• Your task: From the entries below, return only the lines starting at the one that contains "Draadrooster Flessenplateau (80, 919)" and ending at the one that contains "Tapzuilen (Nieuw) (54, 1529)", exactly as they stand.

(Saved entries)
**********
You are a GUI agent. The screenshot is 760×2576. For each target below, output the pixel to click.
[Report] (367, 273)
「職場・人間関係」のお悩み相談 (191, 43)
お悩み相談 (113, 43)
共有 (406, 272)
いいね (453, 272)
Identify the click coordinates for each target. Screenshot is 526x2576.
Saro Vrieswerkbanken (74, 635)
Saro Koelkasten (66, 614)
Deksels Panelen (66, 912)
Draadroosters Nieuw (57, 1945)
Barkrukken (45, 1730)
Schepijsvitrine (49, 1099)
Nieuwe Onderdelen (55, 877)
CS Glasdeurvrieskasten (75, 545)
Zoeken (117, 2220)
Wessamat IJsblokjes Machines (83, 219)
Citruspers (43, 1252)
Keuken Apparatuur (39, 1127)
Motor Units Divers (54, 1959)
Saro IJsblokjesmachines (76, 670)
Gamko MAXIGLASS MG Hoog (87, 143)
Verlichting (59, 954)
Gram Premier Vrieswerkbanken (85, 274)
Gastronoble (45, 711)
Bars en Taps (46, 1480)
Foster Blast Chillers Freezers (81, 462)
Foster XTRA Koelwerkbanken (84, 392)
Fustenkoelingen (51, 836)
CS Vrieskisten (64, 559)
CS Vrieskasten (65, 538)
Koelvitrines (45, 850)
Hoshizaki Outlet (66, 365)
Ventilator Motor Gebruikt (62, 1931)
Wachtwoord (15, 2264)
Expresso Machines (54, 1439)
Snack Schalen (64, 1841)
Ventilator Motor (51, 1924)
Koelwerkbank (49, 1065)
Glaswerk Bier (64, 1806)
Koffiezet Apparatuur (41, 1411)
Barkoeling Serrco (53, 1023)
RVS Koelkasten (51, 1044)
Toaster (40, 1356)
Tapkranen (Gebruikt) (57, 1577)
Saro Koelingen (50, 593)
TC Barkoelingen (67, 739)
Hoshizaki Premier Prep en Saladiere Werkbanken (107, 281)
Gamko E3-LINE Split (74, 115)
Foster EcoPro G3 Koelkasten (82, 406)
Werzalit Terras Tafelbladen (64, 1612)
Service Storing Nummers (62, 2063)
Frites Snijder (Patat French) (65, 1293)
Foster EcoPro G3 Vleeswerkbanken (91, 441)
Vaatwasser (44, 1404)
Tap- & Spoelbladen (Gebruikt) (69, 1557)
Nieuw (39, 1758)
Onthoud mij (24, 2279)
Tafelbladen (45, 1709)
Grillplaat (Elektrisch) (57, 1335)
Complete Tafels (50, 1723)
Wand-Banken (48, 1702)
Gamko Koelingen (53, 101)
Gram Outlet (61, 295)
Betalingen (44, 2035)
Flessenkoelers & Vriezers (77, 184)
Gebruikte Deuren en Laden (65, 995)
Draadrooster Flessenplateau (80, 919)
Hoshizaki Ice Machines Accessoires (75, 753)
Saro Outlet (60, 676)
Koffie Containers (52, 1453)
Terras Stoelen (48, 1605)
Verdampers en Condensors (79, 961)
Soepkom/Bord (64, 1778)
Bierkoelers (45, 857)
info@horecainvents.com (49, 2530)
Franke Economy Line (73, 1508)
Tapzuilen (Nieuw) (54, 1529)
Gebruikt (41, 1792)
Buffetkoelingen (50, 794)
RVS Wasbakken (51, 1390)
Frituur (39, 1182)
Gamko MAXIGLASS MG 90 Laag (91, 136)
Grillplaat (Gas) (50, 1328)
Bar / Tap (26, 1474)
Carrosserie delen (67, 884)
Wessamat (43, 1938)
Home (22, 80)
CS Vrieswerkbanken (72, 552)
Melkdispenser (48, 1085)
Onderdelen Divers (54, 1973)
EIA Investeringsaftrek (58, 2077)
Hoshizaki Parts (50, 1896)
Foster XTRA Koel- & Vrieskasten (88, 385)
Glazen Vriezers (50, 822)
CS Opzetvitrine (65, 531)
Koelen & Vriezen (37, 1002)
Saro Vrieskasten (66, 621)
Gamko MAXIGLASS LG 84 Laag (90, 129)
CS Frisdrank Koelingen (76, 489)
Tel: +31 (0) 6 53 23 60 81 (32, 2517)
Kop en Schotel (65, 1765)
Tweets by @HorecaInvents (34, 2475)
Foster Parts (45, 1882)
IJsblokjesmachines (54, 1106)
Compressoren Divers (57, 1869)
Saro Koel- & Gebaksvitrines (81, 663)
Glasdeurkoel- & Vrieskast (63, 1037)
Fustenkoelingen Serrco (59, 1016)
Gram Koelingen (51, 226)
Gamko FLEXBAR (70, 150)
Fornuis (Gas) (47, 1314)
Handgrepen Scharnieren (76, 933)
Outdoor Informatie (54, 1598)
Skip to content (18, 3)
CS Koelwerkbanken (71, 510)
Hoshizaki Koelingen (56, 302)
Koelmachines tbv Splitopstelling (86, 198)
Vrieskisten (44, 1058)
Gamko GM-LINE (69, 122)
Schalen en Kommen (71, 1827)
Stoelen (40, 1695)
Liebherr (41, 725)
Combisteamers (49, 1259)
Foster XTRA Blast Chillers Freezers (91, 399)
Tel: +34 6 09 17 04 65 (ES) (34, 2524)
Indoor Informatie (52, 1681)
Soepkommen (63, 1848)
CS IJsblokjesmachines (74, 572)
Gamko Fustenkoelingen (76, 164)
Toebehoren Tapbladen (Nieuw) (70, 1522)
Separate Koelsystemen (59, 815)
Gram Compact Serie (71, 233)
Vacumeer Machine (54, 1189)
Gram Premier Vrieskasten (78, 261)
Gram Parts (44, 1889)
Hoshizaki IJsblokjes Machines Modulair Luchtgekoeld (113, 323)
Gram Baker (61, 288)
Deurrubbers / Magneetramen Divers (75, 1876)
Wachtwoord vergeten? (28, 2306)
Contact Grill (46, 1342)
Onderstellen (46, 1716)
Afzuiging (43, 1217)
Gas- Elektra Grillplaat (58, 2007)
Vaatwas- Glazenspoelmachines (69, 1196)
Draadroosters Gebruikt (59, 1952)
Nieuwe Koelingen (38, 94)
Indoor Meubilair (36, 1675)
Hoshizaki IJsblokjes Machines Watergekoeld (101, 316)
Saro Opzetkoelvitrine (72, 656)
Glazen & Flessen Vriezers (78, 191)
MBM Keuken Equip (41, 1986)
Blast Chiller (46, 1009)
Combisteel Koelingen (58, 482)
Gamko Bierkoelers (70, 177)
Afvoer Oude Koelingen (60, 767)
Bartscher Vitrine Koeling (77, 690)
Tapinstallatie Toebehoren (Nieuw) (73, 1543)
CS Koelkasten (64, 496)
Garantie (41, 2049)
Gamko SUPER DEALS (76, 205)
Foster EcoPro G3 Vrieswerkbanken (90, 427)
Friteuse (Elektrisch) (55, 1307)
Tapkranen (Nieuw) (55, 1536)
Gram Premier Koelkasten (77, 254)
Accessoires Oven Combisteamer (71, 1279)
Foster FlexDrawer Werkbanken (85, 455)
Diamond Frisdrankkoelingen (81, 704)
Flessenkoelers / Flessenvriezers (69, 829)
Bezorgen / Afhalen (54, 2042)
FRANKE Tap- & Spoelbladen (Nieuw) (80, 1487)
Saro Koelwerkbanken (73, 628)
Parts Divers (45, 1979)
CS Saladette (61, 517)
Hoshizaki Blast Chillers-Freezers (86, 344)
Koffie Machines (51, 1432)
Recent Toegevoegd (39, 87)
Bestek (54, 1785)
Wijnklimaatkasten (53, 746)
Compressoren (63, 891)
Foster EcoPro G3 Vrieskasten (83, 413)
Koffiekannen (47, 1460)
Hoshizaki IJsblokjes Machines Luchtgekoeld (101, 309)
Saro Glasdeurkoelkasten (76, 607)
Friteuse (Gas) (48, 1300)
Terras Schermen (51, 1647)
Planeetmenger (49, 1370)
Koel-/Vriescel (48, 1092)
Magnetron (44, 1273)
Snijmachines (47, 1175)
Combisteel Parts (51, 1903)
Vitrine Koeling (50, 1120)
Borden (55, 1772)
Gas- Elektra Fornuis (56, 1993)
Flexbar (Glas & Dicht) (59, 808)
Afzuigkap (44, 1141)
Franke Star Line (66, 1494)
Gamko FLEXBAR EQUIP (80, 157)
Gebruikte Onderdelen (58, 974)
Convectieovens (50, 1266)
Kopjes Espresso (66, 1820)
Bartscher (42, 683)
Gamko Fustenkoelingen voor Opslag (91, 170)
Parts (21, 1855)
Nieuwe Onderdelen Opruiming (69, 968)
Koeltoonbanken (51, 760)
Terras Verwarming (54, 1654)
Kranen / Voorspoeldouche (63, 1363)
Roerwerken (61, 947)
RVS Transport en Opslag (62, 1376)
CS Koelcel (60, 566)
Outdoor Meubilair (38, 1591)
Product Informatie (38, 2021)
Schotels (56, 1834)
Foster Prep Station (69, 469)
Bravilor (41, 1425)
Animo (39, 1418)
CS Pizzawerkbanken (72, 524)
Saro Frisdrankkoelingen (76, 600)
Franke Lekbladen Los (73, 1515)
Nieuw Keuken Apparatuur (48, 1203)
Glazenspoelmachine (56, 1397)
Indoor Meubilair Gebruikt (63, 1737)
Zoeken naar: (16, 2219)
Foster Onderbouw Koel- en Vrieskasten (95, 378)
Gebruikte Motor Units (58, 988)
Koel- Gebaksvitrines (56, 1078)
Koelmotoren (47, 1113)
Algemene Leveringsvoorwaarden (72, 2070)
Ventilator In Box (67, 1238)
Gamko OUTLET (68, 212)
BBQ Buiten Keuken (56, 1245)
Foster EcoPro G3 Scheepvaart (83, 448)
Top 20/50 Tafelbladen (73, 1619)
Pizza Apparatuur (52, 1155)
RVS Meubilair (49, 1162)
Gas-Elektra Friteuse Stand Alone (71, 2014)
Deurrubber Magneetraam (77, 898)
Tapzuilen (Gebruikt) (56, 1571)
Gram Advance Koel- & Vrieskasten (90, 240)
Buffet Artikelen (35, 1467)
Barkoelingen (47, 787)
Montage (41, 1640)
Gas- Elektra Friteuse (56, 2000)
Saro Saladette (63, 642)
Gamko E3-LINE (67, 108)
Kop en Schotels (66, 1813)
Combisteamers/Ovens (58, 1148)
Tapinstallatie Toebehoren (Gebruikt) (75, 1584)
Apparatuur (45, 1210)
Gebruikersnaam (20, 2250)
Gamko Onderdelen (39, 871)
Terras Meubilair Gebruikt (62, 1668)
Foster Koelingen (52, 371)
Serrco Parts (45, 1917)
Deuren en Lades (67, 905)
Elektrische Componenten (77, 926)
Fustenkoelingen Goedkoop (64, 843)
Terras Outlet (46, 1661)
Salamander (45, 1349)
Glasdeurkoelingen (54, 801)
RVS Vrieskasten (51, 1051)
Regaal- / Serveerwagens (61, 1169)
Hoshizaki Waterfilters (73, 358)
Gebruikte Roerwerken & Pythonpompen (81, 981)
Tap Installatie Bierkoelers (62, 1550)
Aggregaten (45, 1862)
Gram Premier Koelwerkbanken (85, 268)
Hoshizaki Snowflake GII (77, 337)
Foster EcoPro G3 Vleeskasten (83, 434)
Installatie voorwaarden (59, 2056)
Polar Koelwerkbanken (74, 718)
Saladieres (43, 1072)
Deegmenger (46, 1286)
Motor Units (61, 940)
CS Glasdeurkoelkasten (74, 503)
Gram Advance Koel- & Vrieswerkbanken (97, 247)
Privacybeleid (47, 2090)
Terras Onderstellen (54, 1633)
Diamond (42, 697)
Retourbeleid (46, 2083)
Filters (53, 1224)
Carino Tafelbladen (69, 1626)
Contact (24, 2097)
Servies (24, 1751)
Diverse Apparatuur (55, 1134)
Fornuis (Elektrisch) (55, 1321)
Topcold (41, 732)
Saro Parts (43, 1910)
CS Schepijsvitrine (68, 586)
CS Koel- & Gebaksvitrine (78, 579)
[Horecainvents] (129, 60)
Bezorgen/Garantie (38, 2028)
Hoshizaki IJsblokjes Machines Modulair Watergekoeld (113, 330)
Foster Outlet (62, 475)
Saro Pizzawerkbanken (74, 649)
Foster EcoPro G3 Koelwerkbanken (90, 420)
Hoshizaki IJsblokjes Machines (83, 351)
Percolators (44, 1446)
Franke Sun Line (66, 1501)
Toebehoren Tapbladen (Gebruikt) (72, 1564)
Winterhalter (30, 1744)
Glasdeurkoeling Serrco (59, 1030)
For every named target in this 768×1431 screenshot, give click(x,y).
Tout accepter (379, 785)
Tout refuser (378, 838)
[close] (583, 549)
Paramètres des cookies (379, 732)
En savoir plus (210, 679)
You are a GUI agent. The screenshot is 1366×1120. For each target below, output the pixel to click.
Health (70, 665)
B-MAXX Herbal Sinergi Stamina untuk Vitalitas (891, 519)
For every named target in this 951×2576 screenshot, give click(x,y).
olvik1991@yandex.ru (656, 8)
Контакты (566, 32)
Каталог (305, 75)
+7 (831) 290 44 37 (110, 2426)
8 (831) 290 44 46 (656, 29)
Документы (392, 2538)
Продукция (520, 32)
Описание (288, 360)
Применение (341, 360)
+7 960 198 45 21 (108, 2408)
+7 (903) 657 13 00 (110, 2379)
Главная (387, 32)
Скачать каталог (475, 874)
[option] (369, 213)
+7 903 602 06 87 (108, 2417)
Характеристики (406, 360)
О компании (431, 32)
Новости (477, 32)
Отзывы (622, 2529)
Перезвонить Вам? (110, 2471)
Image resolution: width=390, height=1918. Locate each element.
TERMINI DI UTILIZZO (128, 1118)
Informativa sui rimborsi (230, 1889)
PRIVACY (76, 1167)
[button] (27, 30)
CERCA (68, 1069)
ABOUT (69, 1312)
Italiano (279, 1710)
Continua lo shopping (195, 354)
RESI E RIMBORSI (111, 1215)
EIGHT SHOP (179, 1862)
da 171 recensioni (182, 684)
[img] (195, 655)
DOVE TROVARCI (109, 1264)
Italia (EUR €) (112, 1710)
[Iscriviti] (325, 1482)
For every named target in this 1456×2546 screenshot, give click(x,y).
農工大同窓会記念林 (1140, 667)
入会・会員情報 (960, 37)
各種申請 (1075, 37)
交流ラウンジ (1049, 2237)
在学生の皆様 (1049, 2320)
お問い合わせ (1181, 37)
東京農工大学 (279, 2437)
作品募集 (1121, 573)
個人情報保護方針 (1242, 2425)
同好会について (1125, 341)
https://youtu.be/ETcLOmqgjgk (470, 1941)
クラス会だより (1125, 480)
**********
• Finished exercise:
Draadrooster Flessenplateau (80, 919)
Hoshizaki Ice Machines Accessoires (75, 753)
Saro Outlet (60, 676)
Koffie Containers (52, 1453)
Terras Stoelen (48, 1605)
Verdampers en Condensors (79, 961)
Soepkom/Bord (64, 1778)
Bierkoelers (45, 857)
info@horecainvents.com (49, 2530)
Franke Economy Line (73, 1508)
Tapzuilen (Nieuw) (54, 1529)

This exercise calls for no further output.